The largest number of fatalities were reported in the country’s two largest cities, Moscow and St. Petersburg. There was also a rapid increase in the number of positive tests for the virus, with 34,073 people confirmed to have been infected over the same period.
Russia’s workers were ordered to stay off work for a week starting later this month amid soaring numbers of new COVID-19 infections and deaths.
Russian President Vladimir Putin approved the government’s plans to order workers across the country a week off, in a bid to halt a sharp spike in the number of deaths from coronavirus.
At a meeting of government officials on Wednesday, Putin gave the go-ahead for preparations to extend a two-day planned national holiday and keep many employees at home, with pay, for a full week.
Under the plans, offices will be closed nationwide between October 30 and November 7, but Putin added that in some regions where the situation is the most threatening, the non-working period could start as early as Saturday and be extended after November 7.
According to Putin, it is now vital that Russia “breaks the chain of the spread of the virus… Our main task now is to protect the lives of citizens and, as far as possible, minimize the spread of COVID-19 infections.”
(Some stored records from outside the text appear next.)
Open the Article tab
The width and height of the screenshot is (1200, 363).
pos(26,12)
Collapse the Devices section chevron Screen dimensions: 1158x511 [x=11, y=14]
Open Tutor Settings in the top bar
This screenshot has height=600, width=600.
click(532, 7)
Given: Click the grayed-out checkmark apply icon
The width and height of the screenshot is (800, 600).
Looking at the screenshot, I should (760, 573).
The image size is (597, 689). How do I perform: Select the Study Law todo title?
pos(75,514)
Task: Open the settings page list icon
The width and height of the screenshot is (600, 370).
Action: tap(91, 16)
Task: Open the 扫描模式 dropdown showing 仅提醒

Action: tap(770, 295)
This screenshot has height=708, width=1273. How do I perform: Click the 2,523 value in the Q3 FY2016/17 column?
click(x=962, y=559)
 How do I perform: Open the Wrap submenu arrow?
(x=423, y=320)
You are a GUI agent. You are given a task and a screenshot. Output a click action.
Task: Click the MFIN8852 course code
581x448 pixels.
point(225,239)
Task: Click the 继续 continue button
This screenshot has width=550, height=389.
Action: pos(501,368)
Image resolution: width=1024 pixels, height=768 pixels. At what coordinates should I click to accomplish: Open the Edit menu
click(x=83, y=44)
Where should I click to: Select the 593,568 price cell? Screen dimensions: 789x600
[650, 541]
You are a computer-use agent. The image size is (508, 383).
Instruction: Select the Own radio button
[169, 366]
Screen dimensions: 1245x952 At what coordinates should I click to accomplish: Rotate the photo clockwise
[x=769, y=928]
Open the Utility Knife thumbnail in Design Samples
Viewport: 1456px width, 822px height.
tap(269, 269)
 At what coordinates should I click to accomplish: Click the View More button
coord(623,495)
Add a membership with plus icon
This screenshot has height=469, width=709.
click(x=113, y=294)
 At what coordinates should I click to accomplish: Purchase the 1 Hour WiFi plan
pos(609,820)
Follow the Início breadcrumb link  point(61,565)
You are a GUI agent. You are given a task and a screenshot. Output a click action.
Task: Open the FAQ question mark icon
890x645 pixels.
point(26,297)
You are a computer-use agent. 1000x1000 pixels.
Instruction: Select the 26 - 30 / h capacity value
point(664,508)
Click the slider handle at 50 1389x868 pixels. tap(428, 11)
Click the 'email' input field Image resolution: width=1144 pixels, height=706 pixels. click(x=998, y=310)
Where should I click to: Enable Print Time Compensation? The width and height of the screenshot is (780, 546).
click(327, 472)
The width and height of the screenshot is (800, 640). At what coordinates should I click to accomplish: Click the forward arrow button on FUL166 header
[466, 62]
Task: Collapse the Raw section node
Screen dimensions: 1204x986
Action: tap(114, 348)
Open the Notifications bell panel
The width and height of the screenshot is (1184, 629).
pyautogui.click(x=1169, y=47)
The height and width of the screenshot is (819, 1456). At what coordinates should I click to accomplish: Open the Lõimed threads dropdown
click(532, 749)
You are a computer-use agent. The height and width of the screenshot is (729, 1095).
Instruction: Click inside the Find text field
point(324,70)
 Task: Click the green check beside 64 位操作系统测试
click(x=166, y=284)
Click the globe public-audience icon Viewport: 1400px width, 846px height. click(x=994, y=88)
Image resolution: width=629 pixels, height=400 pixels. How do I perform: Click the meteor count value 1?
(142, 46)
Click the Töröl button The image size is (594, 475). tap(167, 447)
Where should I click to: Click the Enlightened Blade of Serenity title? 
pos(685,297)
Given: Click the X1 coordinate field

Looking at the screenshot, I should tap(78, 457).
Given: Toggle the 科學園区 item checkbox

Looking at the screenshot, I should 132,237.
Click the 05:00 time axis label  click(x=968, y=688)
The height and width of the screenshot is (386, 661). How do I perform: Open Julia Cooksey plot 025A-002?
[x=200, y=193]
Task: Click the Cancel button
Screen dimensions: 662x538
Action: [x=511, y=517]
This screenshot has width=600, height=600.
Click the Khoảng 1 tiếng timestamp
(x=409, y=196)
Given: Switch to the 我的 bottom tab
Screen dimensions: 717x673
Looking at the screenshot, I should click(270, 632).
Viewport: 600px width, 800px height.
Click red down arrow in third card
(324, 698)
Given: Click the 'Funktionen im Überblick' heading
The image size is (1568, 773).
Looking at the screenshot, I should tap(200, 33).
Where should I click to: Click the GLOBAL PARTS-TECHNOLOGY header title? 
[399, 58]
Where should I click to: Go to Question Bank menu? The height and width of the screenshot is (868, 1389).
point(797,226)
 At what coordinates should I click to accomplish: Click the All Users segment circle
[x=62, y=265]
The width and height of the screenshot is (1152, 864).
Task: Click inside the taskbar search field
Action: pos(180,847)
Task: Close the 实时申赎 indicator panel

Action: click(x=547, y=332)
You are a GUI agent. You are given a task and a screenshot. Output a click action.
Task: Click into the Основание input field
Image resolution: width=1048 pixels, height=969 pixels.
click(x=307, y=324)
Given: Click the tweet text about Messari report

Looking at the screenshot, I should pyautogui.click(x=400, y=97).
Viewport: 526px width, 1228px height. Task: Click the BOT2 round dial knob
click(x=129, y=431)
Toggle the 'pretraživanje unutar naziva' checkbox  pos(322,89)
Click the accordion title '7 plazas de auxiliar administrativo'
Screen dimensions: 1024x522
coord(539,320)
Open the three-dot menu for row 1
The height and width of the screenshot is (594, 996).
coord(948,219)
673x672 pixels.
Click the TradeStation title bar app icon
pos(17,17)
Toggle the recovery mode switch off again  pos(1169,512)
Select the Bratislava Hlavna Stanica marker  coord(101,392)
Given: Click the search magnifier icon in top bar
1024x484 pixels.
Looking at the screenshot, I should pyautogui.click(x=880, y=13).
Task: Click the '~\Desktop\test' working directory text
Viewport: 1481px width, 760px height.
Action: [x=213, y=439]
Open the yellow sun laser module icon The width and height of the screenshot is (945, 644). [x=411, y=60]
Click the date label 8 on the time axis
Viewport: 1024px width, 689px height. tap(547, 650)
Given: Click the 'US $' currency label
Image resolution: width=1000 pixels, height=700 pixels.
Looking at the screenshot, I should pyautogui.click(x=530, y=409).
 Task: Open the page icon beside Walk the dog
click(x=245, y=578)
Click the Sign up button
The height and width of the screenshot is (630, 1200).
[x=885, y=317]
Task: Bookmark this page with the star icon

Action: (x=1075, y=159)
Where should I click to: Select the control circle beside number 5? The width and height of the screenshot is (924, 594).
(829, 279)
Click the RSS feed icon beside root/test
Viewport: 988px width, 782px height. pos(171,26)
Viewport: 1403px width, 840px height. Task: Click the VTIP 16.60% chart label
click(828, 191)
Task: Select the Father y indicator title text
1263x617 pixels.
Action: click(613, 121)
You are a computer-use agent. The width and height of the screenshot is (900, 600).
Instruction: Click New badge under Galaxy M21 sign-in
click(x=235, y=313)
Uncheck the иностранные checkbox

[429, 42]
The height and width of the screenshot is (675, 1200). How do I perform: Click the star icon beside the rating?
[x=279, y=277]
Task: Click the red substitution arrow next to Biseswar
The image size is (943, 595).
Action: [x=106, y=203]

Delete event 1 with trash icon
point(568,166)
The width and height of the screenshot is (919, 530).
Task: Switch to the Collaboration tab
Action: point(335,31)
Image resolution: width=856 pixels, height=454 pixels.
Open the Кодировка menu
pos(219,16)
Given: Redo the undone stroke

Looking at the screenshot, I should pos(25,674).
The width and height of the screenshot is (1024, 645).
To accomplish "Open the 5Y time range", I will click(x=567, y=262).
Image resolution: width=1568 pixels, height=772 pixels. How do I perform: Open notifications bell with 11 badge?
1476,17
The plan also proposes to transfer all unvaccinated employees older than 60 to a remote-working arrangement for the next month, and offer staff two separate days on which to go and get vaccinated against COVID-19.
About 45 million Russians, or 32 percent of the country’s nearly 146 million people, are fully vaccinated.
In some regions, mounting infections forced authorities to suspend medical assistance to the population as healthcare facilities were forced to focus on treating coronavirus patients.
In Moscow, however, life has continued as usual, with restaurants and movie theatres brimming with people, crowds swarming nightclubs and karaoke bars, and commuters widely ignoring mask mandates on public transportation, even as intensive care units have filled in recent weeks.